Marshall at NC State
Carter-Finley Stadium, Raleigh  |  Saturday, 6 p.m.  |  ACC Network Extra

During his five years with the Wolfpack, Holliday coached three of the best receivers in school history in Koren Robinson, Jerricho Cotchery and Bryan Peterson. The three rank close to the top in every receiving category in State’s record book, combining for 449 catches, 6,927 yards and 49 touchdowns. Robinson was selected in the first round of the NFL Draft, and he and Cotchery combined for 20 seasons in the NFL.

Despite the successful run of the unit he coached at NC State, as Holliday prepared to face the Wolfpack this week, he focused on a different area of those teams.

“That defensive front is as good as it was when I was at NC State,” he said. “With Mario Williams, (John) McCargo, all those tremendous players. They have the same kind of guys — NFL guys. We had three first-rounders in that defensive front, with McCargo, Manny Lawson and Mario Williams, which is what their guys this year look like.”

Holliday will need to find a way to match up with the 2017 Pack’s front line of Bradley Chubb, Justin Jones, B.J. Hill and Kentavius Street. That challenge is keeping him from feeling too much nostalgia as game time approaches.

“Once the whistle blows, it’s all between the lines, you know,” he said.

On the other side of the field, NC State head coach Dave Doeren has an appreciation for what Holliday is going through. He’s been in the position of returning to a place where he’s coached before, looking for a way to upset his former employer.

“It depends on how long you’ve been gone,” he said. “He hasn’t coached here in awhile, so it’s not like he coached any players on our team. Back in one of my first games at Northern Illinois, we played Wisconsin, and I’d recruited about half the guys that were on that team. That was really hard, just seeing them, watching them. It’s emotional.

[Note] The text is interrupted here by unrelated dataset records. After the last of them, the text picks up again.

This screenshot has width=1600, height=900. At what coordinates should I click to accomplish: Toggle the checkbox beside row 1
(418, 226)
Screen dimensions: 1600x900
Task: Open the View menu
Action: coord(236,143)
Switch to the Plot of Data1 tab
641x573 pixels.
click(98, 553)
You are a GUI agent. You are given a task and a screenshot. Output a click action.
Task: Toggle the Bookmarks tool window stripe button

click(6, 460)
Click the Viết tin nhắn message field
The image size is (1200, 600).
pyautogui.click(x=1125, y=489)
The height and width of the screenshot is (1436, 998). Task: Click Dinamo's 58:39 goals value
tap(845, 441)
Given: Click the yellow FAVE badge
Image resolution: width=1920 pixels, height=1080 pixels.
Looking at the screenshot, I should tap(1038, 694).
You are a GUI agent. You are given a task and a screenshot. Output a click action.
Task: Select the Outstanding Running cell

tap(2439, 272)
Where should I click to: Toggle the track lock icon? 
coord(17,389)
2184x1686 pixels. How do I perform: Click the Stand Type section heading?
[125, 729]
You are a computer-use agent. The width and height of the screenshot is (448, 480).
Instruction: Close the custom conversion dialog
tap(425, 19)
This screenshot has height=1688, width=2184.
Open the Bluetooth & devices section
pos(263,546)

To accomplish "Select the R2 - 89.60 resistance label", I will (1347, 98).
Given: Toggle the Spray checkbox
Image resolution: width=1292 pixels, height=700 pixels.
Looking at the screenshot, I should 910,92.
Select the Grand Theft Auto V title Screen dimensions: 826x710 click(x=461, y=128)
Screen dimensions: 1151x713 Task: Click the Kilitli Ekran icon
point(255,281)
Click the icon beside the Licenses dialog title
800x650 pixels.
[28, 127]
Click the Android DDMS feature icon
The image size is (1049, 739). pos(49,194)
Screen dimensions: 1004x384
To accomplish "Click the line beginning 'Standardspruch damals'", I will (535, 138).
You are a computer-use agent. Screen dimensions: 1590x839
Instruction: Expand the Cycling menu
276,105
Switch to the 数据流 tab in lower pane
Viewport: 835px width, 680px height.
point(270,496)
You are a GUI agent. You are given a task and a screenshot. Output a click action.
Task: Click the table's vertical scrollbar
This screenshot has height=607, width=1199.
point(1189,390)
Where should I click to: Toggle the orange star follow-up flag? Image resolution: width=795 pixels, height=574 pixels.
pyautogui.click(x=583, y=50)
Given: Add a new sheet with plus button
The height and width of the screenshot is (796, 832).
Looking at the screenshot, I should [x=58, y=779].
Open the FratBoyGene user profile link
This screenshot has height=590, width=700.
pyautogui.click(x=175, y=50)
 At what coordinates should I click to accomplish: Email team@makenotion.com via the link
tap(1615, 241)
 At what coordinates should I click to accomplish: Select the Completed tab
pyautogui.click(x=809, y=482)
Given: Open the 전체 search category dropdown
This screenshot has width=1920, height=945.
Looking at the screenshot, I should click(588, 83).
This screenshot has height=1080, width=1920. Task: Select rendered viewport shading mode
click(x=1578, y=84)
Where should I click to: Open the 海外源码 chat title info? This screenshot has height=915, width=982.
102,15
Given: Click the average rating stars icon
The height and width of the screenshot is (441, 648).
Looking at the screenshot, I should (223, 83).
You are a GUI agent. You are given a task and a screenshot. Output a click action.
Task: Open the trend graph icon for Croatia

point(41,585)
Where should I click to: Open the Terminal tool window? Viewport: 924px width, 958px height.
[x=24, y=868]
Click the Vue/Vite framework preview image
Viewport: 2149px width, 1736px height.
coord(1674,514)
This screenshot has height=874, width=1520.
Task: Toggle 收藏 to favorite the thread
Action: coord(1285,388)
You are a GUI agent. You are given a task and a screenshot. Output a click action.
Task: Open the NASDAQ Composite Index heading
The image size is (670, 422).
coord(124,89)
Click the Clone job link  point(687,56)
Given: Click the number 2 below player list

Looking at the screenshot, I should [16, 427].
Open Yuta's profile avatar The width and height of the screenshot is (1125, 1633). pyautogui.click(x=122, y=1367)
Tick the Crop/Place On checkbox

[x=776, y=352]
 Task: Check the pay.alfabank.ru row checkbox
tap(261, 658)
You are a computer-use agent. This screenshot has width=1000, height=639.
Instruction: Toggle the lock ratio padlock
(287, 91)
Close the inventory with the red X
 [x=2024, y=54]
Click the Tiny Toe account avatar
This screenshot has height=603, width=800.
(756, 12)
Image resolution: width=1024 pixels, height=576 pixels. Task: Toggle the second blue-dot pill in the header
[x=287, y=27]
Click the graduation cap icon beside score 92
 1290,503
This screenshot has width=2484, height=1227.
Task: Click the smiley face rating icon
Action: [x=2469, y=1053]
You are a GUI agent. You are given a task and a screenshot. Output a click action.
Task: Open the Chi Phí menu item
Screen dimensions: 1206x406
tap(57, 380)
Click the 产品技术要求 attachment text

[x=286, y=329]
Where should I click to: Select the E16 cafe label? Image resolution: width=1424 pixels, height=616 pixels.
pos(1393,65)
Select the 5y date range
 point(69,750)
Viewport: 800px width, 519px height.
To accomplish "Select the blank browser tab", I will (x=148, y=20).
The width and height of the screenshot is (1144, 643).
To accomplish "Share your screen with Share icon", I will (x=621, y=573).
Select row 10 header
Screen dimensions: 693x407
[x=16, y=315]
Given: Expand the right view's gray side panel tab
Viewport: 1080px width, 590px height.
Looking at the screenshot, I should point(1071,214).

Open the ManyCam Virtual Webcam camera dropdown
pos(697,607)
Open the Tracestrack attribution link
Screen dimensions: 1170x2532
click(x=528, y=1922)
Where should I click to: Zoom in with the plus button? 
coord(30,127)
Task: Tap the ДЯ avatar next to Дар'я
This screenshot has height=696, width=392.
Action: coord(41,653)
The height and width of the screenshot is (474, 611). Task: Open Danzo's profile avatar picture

“It’s different when you coach against a team that you were at, but you don’t know anyone on the team and you didn’t coach with any of their coaches,” he continued. “I know he’s going to have friends in Raleigh — maybe even in the administration, maybe in the Wolfpack Club. But it’s not as personal to our roster and our staff as if he’d just been here.”

While Holliday may not know any of the current Wolfpack players personally, they remind him of the caliber of athletes that wore red and white a decade and a half ago.

“I remember we had a quarterback there that was pretty good for about four years, named Philip Rivers,” Holliday said. “He had a couple of receivers. We had some really good players. Dave’s done a tremendous job of getting the same type of players in there. He coaches them hard. They’re extremely well-coached. He’s done a tremendous job with that team.”

While game week is no time for Holliday to reflect on days gone by in Raleigh, he did have fond memories of the Wolfpack faithful.

“If y’all haven’t been there, what they’ve done with their facilities, it’s just a beautiful place,” he said. “They’ve got a tremendous fanbase. One thing about them — it doesn’t matter who goes and plays in that stadium, the place is filled up to the max. It’ll be a great atmosphere. I’m sure our kids will enjoy playing in it.”

As for Holliday, he’ll enjoy it more if he can figure out a way to stop that defensive line in the next few days.